Sobre o mérito
Penso que a palavra “mérito” seja muito pouco utilizada em nossas terras, acredito que, por aqui, o mérito seja algo praticamente irrelevante, quase sempre desconsiderado. Acredito que a razão para isso seja nossa profunda ignorância; quase sempre somos completamente incapazes de fazer juízo sobre o mérito do que quer que seja. Fazemos isso com atores, ouvi muitas vezes a expressão: “trabalha mal” dirigida a eles. Ouvi a mesma expressão proferida por motoristas de táxi, direcionada a colegas. Também julgamos o mérito de jogadores de futebol, embora, nesse caso, quase sempre, de maneira apaixonada. Assim, quando compreendemos um pouco da atividade exercida pelo outro, frequentemente avaliamos o mérito de sua ação. Mas raramente compreendemos alguma delas.
As palavras “meritocracia”, ou “meritocrata”, aparecem quase sempre acompanhadas por adjetivos ultrajantes; não ousarei defender tais rótulos, mas defenderei o mérito.
Vivemos em terras de drástica exclusão social, de extrema hierarquização, de estratificação social imensamente marcada. Tudo isso é brutal por aqui, sendo causa e consequência da miséria reinante. Nossa ignorância generalizada nos impede que qualquer consideração sobre o mérito se imiscua em nossos julgamentos, em nossa hierarquização. De minha parte preferiria uma postura igualitarista, não sendo possível, acho lamentável que devamos manter uma hierarquização medieval baseada na origem das pessoas. A essa, prefiriria francamente uma decorrente dos méritos individuais de cada um.

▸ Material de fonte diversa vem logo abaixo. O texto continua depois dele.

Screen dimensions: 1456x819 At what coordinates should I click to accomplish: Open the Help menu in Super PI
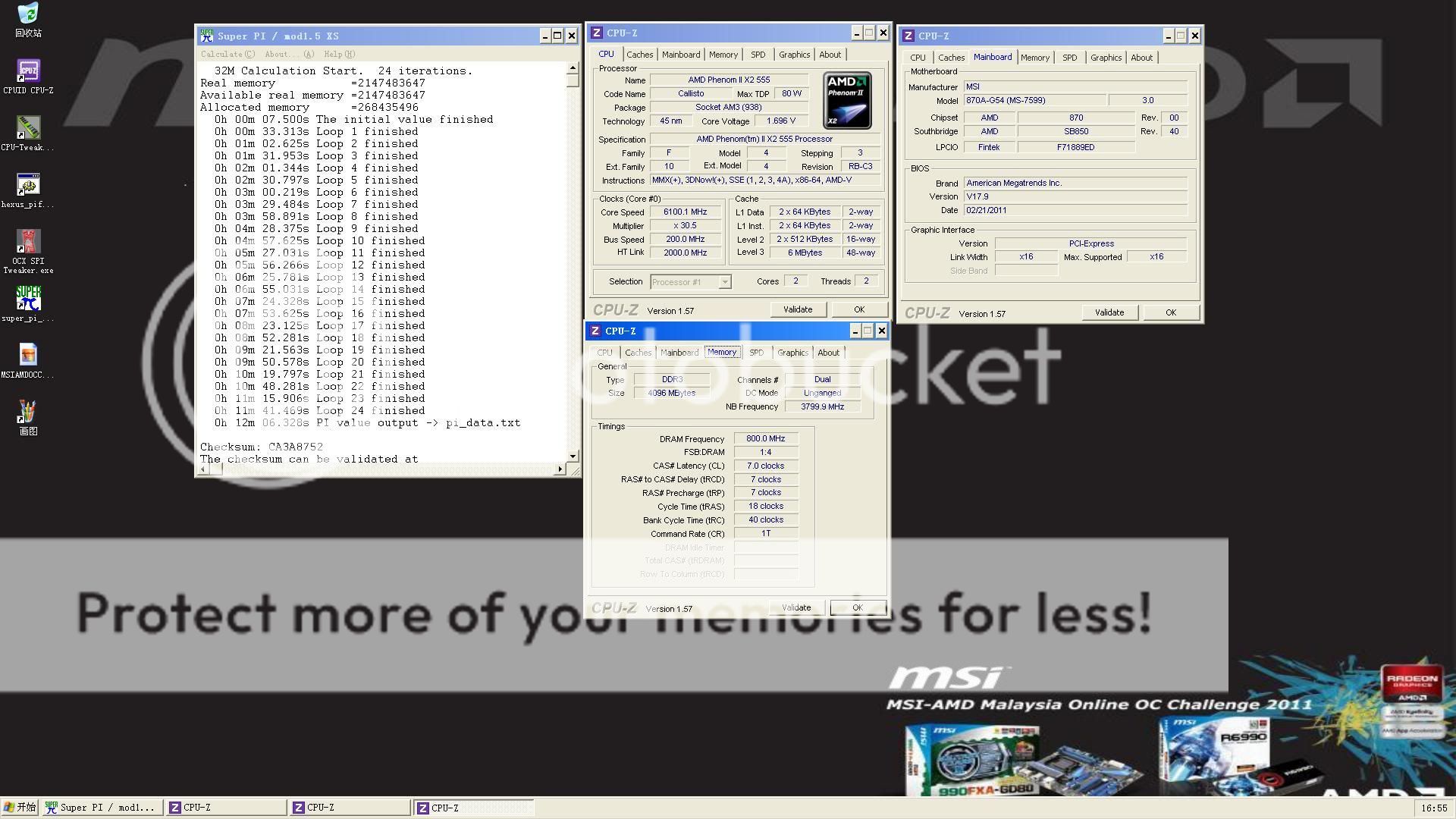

Houve, tempos atrás, uma tentativa de avaliação do mérito individual; foi no tempo em que existiam escolas. Refiro-me a escolas de verdade, daquelas em que a progressão pressupunha aprendizado. Como é sabido, o que chamam “escola”, hoje, no Brasil, corresponde a uma farsa na qual os “estudantes” se matriculam, interagem socialmente uns com os outros, e saem portando diplomas universitários, mesmo que a maioria dos nossos diplomados não tenha capacidade de acompanhar a leitura de um filme legendado; a coisa é drástica!
Eliminada essa forma de avaliação do mérito, restaram-nos muito poucas outras.
Digna de menção, foi a honrosa introdução da obrigatoriedade de concursos para o ingresso no serviço público. Lamentavemente, essa forma de controle se dá apenas na entrada; uma vez ingressado no serviço público, a progressão do funcionário se dá pelas vias tradicionais do clientelismo, nas quais os cargos decisórios são entregues apenas aos capachos do poder, aos que se submetem a compactuar com os poderosos, a lamber-lhes as botas e recolher suas migalhas.
É provável que a obrigatoriedade dos concursos públicos tenha sido uma decorrência do analfabetismo de nossos diplomados. Postos no poder, os muito ignorantes, de fato, atrapalham, emperram as ações de comando. Em alguma instância o controle de mérito tem que ser efetuado, a negação disso acarretaria um retorno à barbárie.
Avaliações de mérito cerceiam o poder. Sem elas, o poder ficaria mantido nas mãos de uns poucos, sempre os mesmos; à maneira medieval, seria impossível a um plebeu ascender socialmente, os de baixo ficariam mantidos por lá, assim como seus filhos e os filhos desses.
O fascista nega o mérito, mas atribui tal negação ao igualitarista. Para o fascista, o poder se justifica a si mesmo, e se mantém pela força. Para ele, não existe mérito, existe o poder e a força. O fascista preza as relações de apadrinhamento, concede benesses aos que lhe juram lealdade. Não exige mérito de seus vassalos, e nem o demonstra: exige fidelidade, mostra poder.
O igualitarista postula o mérito. Cerceia o poder do fascista exigindo razões, méritos, e o cumprimento de normas (note a inversão de valores, a confusão frequentemente proposta pelo fascista que denuncia exatamente as exigências que o restringe).
Aliás, ao fascista desagrada a razão, além do mérito; preferiria exercer seus desejos sem nenhum freio, à maneira das crianças mimadas; também a denuncia.
Desconheço as alternativas ao mérito propostas por seus críticos, gostaria de conhecê-las, se existem. Efetivamente, tentam impor o clientelismo, e tudo o mais que garanta a manutenção e ampliação de seu poder; duvido que, explicitamente, defendam aquilo fazem.